Top of Document segment

Scientists show how the brain "reads" nouns
A new study in Science says the human brain links persons, places and things (think: nouns) with their associated actions. That is, says study co-author Marcel Just, a Carnegie Mellon University psychologist, "an apple is what you do with it," and, so, when you see the word "apple," the brain processes it in regions that control what one ordinarily does with it: taste, smell or chew. Researchers uncovered this little nugget by scanning the brains of nine subjects as they thought about 60 nouns ranging from different parts of the body to fruits and vegetables. Those nouns had been categorized according the verbs most associated with them in the English language, be it eat, run, pull or whatever. "Door," for instance, would be associated with push, pull or open. The team fed the semantic links, along with the associated fMRI data, into a computer algorithm and was able to correctly predict 77 percent of the time how a person's brain scan would look when presented with certain new nouns.
Using baking soda to spot cancer earlier
It's supposed to be good for scrubbing your teeth and keeping your fridge sweet smelling. But now researchers from the University of Cambridge report in Nature that they used sodium bicarbonate (aka baking soda) to locate malignant tumors in mice. The finding paves the way for a new, noninvasive way of detecting tumors earlier, potentially sparing thousands of lives. The way it works: bicarbonate, an alkaline, rushes to areas in the body that are unnaturally acidic—including cancer cells—to try to balance them. Cancer cells release carbon dioxide when exposed to bicarbonate, which reduces the acidity. Knowing this, the researchers injected diseased mice with baking soda and were able to pinpoint tumors by their CO2 release, which was captured by an MRI machine 20,000 times more powerful than those commonly used. Study co-author and Cambridge biochemist Kevin Brindle told the BBC that the new technique also holds promise for showing how well tumors are responding to treatment. Human clinical trials are set to begin next year.

Bottom of Document segment

◆ Assigned task 1:
Translate this sentence from the science news roundup into Spanish: "Human clinical trials are set to begin next year."
◆ Assigned task 2:
Answer these from the science news roundup:
(a) How many subjects had their brains scanned while thinking about nouns?
(b) Which university did the baking soda researchers come from?
(c) How much more powerful than commonly used machines was the MRI machine in the mouse study?
◆ Assigned task 3:
Carry the science news roundup forward from its last sentence.

Top of Listed records

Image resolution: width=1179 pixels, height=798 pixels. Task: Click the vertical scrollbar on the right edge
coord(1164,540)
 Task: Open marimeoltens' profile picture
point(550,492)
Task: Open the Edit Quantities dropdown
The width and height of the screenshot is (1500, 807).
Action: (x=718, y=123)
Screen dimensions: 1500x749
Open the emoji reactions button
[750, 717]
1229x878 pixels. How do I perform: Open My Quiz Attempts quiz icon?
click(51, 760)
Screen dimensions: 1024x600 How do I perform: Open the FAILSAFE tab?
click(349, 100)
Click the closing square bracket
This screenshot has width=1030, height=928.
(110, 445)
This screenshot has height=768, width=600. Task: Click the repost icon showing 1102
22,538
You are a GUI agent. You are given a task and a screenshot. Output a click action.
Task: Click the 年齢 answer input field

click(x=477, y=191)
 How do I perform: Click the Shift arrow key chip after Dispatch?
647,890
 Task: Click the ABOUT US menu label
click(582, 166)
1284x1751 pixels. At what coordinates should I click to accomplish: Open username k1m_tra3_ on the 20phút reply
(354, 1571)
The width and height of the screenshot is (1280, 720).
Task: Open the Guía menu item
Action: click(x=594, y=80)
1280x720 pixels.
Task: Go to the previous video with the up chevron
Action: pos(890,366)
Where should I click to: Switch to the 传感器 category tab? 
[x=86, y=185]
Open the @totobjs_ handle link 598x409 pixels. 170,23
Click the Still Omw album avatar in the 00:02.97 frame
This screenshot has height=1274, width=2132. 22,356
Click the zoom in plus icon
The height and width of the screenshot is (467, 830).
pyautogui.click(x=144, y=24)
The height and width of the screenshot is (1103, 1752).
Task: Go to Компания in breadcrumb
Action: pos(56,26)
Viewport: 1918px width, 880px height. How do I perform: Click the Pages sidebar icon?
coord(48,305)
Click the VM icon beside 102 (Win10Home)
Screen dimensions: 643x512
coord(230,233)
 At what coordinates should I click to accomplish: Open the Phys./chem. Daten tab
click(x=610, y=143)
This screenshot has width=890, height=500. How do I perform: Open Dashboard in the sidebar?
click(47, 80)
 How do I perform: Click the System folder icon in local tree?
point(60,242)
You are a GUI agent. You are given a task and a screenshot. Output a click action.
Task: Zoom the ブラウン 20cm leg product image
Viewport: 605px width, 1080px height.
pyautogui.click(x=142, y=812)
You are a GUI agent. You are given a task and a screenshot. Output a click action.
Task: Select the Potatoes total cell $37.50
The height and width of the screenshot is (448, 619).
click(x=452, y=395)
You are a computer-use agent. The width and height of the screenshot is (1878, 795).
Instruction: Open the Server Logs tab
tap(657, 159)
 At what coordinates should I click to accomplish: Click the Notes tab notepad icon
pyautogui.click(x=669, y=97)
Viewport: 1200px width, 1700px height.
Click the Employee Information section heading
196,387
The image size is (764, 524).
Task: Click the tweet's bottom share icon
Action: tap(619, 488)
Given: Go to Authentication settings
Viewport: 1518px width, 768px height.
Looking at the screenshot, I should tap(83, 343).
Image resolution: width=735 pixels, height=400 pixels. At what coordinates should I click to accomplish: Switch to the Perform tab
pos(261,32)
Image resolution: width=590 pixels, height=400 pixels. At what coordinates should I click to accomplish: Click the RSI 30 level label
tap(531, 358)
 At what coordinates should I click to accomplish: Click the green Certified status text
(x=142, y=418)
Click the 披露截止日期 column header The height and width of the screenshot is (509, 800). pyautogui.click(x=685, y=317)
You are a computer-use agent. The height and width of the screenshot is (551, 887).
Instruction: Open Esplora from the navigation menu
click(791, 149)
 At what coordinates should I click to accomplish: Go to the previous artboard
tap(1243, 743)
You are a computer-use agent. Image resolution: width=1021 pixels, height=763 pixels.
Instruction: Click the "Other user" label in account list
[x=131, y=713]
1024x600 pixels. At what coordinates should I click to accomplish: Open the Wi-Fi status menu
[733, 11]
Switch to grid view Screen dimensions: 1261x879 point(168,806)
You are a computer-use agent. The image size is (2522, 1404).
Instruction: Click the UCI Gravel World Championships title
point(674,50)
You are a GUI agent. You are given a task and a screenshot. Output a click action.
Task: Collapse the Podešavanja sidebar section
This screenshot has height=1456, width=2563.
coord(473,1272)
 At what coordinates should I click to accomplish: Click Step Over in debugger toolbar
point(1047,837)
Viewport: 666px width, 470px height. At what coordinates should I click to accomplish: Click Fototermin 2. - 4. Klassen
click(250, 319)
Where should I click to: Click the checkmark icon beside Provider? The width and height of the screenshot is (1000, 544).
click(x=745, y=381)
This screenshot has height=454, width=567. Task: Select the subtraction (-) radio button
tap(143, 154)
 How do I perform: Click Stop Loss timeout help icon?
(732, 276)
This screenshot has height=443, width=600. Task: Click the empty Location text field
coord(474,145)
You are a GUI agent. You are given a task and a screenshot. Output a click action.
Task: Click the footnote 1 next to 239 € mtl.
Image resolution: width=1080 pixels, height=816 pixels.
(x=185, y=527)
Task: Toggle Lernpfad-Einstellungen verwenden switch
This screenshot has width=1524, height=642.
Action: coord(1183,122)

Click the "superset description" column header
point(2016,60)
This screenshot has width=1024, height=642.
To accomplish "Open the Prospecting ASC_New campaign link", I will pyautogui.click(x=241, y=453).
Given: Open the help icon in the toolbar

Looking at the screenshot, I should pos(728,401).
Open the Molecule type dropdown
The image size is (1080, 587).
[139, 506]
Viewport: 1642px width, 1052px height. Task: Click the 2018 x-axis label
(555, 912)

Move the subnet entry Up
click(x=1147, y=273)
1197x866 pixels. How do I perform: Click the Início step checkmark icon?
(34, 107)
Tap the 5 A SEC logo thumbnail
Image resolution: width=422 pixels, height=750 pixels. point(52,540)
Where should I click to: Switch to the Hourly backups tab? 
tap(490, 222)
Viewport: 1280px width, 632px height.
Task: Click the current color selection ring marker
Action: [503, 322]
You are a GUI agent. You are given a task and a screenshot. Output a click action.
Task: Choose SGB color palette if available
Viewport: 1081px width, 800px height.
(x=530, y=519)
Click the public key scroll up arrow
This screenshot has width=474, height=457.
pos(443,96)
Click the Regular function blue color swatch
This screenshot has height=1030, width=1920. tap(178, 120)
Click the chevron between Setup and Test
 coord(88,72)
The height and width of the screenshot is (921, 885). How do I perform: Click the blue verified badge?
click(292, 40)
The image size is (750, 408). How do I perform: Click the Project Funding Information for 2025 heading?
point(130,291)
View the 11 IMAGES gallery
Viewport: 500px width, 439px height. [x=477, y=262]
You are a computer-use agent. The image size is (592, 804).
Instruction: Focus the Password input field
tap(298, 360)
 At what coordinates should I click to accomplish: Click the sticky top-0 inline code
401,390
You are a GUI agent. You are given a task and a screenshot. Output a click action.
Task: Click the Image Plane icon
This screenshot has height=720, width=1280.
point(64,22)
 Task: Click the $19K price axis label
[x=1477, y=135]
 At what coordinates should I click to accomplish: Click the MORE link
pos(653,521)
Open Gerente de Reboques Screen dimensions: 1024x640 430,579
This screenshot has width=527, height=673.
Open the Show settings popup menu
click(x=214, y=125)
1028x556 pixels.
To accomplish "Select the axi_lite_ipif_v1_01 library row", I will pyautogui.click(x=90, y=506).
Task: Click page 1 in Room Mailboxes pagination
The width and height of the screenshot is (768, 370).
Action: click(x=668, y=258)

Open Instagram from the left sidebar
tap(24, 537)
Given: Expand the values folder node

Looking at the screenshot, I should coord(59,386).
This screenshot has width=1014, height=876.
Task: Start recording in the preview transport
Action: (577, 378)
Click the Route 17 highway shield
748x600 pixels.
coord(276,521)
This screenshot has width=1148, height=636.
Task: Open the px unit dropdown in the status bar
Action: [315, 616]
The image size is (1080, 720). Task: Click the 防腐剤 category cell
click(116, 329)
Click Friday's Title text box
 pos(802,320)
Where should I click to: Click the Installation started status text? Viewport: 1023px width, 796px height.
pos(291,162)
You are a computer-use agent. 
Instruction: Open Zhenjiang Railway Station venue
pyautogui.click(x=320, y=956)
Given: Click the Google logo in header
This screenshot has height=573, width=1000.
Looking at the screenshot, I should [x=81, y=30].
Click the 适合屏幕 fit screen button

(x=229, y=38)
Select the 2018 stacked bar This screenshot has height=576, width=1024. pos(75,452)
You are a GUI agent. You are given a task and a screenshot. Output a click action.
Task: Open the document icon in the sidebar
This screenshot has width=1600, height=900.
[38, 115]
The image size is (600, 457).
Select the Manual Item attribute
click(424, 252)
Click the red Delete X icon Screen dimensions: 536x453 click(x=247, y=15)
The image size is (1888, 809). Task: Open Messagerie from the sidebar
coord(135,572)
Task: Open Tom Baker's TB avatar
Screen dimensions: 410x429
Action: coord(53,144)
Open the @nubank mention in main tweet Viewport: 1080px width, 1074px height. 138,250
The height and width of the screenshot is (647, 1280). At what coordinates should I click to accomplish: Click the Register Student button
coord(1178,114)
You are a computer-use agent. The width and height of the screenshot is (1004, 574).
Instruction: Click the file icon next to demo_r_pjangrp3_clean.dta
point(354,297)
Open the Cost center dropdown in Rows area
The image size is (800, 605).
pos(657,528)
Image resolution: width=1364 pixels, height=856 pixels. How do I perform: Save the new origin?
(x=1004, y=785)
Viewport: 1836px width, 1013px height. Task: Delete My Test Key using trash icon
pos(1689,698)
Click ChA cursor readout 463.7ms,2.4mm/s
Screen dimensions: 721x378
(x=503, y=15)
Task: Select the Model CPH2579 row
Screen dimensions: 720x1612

Bottom of Listed records

◆ Exercise answer 1:
Los ensayos clínicos en humanos comenzarán el próximo año.

◆ Exercise answer 2:
(a) Nine.
(b) The University of Cambridge.
(c) 20,000 times more powerful.

◆ Exercise answer 3:
Dead Planet? Mars water may have been to salty for life
Microbial life on Mars may have died off as quickly as it evolved—a victim of over-seasoning, perhaps. NASA's Opportunity rover identified minerals on the Red Planet's Meridiani Planum that were most likely deposited by liquid water, long since evaporated. Now researchers have used geochemical models to calculate how salty that water would have been. They report in Science that those ancient ponds were far saltier than the vast majority of Earthly organisms could have tolerated, suggesting that life on Mars might never have had a chance.
Anonymous donor bails out Fermilab
Work furloughs instituted at the nation's sole surviving particle physics laboratory—Fermi National Accelerator Laboratory in Batavia, Ill., home to the massive Tevatron particle accelerator—will no longer be necessary, the lab's director told employees last week. An anonymous donation of $5 million to the University of Chicago should counteract the unexpected 2008 budget cuts that forced all employees to take off one week per month, although the lab says it will still have to lay off about 140 employees. It's not the first bailout of a U.S. particle physics lab; theoretical physicist and hedge-fund billionaire James Simons donated $13 million to Brookhaven National Laboratory in Upton, N.Y., in 2006 to keep the Relativistic Heavy Ion Collider running.